Cenizas
Por Claudio
Asaad
Arcano sueño
antepasado de mi sonrisa
el mundo está demacrado
y hay candado pero no llaves
y hay pavor pero no lágrimas.
(Del poema “Cenizas” de Alejandra Pizarnik)
A veces la vida
es demasiado instante, un hilo especiado, un perfume para anticipar el apetito
de una exquisitez que nunca llega hasta la boca. No toca en la lengua la marea del placer, ni juega con el
olvido a no olvidar. El tiempo lo cubre todo, o lo destapa. Casi que no importa
lo que vivimos sino hemos sido capaces de una intensidad que arme el juego de
la memoria. Si pudiéramos saber para
donde se dirigen las aguas burbujeantes de esa esponja.
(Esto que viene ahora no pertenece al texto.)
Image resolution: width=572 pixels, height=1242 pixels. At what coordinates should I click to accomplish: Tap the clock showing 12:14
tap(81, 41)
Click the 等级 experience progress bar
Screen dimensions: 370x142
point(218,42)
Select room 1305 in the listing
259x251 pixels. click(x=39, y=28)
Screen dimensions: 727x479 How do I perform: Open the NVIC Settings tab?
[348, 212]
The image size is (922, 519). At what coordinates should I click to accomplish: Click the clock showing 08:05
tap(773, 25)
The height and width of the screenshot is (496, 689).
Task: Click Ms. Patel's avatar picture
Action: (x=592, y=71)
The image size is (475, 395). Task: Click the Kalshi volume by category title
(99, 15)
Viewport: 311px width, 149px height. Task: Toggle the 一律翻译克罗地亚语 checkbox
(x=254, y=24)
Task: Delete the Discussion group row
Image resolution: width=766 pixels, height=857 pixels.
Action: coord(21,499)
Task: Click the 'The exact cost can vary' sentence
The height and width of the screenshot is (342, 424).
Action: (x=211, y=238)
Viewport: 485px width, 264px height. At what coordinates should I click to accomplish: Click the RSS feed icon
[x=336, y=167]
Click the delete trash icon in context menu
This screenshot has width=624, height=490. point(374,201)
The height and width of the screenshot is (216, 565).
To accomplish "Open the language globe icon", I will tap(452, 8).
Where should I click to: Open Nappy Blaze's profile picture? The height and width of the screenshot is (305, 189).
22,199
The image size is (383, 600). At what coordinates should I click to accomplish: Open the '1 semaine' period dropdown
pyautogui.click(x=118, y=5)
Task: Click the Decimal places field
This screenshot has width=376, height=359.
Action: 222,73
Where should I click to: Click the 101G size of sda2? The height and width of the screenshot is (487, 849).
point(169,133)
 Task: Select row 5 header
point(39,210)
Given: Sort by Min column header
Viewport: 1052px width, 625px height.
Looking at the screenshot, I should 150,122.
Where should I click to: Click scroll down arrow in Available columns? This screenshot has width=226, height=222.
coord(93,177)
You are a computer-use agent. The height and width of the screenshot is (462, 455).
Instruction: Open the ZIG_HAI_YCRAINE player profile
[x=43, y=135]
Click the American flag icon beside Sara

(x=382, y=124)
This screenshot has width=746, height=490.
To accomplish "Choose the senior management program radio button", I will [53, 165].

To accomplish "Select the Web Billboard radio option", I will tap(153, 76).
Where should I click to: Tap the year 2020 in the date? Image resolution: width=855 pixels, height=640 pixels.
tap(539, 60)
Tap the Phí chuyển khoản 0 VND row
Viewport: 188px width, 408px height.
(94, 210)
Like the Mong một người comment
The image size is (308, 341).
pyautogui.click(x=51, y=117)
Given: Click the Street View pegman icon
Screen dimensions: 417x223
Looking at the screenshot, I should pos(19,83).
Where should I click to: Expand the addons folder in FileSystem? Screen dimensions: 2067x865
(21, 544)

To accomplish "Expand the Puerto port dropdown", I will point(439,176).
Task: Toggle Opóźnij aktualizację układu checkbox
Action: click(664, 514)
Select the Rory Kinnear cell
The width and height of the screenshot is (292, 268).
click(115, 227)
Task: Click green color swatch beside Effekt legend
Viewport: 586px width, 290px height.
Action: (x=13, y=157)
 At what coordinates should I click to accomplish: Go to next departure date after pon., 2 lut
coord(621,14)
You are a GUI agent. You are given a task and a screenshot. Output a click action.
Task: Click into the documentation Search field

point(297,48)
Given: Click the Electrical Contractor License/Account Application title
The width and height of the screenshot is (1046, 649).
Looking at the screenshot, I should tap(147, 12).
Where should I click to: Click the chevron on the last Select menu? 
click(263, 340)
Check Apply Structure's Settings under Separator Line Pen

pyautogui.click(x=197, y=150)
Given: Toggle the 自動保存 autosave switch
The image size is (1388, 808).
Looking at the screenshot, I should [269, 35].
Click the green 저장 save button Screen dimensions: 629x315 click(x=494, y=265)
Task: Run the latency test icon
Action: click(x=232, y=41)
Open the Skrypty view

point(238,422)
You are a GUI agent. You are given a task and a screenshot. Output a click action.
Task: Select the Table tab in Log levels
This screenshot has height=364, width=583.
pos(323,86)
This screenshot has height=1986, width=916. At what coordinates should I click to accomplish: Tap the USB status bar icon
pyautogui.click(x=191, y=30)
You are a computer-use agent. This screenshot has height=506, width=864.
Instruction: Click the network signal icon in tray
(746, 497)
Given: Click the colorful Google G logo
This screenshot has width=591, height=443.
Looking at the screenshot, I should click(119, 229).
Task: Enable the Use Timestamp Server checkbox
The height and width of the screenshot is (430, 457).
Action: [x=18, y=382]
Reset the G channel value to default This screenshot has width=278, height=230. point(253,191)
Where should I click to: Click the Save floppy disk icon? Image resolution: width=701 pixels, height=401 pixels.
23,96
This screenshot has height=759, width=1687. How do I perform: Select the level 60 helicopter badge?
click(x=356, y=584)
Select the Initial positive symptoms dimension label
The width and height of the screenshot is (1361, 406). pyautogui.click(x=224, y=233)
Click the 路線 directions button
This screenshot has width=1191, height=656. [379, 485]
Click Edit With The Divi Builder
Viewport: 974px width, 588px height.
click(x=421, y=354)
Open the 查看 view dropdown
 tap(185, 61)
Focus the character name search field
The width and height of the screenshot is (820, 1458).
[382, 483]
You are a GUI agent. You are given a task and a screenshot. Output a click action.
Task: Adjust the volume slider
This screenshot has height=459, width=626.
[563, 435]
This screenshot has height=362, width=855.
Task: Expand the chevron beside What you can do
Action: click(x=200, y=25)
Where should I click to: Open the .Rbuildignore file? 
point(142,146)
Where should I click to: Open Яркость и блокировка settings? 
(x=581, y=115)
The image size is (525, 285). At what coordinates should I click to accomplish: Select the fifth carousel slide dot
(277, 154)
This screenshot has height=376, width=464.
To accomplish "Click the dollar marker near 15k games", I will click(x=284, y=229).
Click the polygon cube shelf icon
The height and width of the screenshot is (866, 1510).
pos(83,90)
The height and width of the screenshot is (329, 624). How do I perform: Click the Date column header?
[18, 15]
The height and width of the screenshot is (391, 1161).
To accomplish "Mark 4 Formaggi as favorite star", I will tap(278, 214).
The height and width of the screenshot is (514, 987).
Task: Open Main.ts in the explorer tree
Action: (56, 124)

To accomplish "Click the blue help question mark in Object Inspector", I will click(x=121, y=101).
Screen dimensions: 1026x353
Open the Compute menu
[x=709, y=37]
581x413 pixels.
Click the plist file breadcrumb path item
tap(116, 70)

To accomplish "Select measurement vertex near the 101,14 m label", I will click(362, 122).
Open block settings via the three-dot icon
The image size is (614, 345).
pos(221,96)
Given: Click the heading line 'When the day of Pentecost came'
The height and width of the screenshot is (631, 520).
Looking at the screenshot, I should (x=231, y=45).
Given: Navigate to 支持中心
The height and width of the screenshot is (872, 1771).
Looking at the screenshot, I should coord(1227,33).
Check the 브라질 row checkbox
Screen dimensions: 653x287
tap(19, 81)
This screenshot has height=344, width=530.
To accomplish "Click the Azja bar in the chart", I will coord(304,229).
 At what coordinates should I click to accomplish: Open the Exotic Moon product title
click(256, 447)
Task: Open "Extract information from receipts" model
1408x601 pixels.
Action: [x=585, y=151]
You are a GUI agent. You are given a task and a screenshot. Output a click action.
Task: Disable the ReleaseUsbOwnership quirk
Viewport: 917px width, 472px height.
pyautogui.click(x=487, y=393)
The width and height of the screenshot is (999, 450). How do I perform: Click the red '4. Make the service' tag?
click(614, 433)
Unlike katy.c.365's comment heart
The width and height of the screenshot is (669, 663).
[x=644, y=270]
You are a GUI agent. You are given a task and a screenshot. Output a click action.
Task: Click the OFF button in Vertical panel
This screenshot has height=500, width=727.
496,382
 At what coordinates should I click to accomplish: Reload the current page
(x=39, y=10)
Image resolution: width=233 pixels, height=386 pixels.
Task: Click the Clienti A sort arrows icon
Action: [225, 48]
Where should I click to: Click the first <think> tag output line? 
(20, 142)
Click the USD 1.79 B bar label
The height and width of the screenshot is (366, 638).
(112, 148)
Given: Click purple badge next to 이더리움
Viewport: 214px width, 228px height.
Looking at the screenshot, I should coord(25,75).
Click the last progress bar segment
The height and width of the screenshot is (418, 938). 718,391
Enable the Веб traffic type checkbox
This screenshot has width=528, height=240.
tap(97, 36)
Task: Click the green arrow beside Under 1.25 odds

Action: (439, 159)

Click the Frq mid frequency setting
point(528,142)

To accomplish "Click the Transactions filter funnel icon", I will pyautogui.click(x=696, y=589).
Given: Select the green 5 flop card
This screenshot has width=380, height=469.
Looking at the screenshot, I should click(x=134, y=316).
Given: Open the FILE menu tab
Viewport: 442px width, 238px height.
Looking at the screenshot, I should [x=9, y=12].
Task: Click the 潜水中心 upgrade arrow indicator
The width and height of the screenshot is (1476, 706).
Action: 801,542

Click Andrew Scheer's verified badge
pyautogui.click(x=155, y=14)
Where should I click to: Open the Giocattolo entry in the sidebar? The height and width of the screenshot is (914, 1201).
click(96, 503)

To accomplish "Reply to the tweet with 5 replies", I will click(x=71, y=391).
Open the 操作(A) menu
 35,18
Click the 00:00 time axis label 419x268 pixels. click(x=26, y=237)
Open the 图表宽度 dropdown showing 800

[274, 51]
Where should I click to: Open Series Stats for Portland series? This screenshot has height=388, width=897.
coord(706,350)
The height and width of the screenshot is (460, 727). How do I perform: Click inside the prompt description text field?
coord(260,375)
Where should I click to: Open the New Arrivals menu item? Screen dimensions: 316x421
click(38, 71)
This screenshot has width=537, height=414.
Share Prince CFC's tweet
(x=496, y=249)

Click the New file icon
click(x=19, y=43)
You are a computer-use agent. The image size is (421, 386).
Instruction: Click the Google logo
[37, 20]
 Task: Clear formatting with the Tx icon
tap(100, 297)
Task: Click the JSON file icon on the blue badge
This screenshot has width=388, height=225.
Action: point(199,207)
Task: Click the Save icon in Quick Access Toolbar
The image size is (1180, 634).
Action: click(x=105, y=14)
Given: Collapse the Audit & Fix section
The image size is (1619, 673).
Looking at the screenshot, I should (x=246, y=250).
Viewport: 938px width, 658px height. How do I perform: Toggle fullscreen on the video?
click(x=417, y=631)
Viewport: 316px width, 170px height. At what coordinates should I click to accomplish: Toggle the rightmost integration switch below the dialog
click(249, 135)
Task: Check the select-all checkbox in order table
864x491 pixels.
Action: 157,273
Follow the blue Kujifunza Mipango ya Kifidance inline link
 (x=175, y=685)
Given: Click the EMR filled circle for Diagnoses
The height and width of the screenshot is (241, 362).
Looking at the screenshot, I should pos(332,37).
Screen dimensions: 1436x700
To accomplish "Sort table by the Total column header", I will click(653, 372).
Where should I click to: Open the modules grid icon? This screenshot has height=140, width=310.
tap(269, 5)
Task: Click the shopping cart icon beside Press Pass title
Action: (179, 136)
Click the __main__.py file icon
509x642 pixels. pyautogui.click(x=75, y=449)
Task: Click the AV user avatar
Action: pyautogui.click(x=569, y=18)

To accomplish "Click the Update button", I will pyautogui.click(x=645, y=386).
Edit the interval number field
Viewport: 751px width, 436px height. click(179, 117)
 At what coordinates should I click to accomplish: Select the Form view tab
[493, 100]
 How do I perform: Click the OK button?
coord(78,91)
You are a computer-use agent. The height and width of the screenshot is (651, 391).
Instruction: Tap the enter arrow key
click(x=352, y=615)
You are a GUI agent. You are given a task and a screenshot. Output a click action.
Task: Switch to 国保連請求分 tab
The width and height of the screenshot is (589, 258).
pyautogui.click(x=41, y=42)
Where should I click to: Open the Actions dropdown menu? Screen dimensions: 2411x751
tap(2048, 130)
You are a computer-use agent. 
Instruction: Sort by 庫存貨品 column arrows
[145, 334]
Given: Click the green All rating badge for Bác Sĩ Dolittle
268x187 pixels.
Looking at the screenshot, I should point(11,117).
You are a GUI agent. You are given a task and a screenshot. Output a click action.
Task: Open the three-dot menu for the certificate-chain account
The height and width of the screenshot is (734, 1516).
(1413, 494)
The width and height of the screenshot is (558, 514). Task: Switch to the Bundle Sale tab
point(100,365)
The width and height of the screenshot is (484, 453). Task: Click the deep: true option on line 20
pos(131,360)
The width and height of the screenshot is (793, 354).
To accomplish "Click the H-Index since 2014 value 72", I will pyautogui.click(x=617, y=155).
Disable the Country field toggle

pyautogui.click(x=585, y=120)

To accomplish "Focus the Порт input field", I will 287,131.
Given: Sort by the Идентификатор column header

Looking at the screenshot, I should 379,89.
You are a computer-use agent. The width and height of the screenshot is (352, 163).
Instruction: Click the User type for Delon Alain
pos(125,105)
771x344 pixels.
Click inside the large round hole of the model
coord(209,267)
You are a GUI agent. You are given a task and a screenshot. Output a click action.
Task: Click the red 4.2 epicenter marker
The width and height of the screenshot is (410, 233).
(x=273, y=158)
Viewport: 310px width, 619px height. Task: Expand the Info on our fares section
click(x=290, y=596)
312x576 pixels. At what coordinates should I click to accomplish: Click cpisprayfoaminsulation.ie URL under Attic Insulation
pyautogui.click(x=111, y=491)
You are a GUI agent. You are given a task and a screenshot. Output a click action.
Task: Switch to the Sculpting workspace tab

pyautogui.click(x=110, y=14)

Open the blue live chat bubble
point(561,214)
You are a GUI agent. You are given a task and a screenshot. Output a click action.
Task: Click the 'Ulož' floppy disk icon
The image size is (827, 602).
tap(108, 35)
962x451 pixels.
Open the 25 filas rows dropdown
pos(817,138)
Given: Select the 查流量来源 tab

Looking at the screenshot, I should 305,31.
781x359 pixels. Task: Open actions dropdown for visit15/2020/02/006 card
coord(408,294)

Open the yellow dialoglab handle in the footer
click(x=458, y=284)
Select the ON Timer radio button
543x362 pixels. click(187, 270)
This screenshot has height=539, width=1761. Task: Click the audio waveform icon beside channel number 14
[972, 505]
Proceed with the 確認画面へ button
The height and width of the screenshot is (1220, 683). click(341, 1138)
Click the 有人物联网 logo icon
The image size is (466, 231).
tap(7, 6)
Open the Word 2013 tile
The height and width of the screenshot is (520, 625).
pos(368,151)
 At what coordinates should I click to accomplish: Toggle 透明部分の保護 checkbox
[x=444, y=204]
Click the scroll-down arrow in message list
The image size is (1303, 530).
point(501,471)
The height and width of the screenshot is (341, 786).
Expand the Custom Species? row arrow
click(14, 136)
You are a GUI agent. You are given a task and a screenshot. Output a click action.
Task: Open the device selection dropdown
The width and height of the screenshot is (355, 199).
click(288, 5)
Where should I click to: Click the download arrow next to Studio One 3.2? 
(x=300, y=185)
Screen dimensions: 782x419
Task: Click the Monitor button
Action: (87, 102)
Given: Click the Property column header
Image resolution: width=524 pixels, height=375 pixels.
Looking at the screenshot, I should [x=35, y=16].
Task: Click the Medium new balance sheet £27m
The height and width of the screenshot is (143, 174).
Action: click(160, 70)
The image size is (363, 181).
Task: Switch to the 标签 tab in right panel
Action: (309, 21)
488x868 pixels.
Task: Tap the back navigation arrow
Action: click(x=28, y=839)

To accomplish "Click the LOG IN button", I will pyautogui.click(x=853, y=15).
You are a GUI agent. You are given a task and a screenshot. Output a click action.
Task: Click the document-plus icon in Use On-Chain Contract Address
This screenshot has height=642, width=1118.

Por más cuidados y
precauciones tomadas en nombre de un pudoroso equilibrio, las lágrimas liman el
camino de la angustia la hacen estallar para que lo soportable sea futuro
aunque las pupilas no atinen a ver después del goteo interno sobre el vidrio
armador del mundo.
Pero lo que nos
sucede no es visible, aunque puede decirse deambula sin procesión entre la
niebla y el tanteo, encontrar una salida es entrar ¿A qué lugar?
Nunca pensé en
las cenizas hasta que se presentaron como
testimonio: antes fueron alguien. Ver eso
cambió sin aviso y con pena esa parte
propia en donde la muerte era espesura inasible, un sonido seco e interminable
en el borde de todas las posibilidades, una idea débil. Inconsistencia para
cualquier palabra pretensiosa con ganas
de poder decirla.
Supe que no
siempre se va al río los días de sol, o a envolver al invierno desde la tibieza
del auto los domingos húmedos de julio.
También es un
lugar que eligen las personas para perderse para siempre. Para que lo que quedó
de sus cuerpos conocidos, abrazados, acariciados o no, se deje arrastrar arena
blanca y negra, con la del río. Pero no
se confunden el mineral del río y el de
las cenizas su densidad es distinta. Las
cenizas tienen la huella del fuego, pretenden en su liviandad la pomposidad del
humo. Se liberan con el viento, se desprenden por fin de la propia muerte.
Dice Borges en
su poema Ceniza “Un malestar que ya se
fue”.
Es sábado,
también, debajo del puente “Juan Filloy.” No sé porque la escena se acomoda a
la situación que estamos por vivir. El viento es fuerte, muy fuerte. Las nubes
cubren con premura cualquier rayo de luz. Abunda el gris y el agua que podría
aportar su espejismo brillante es apenas un disimulo leve de la aridez del
asunto.
La urna se
parece o es un cofre. La ceremonia es breve, cotidiana, notablemente humana.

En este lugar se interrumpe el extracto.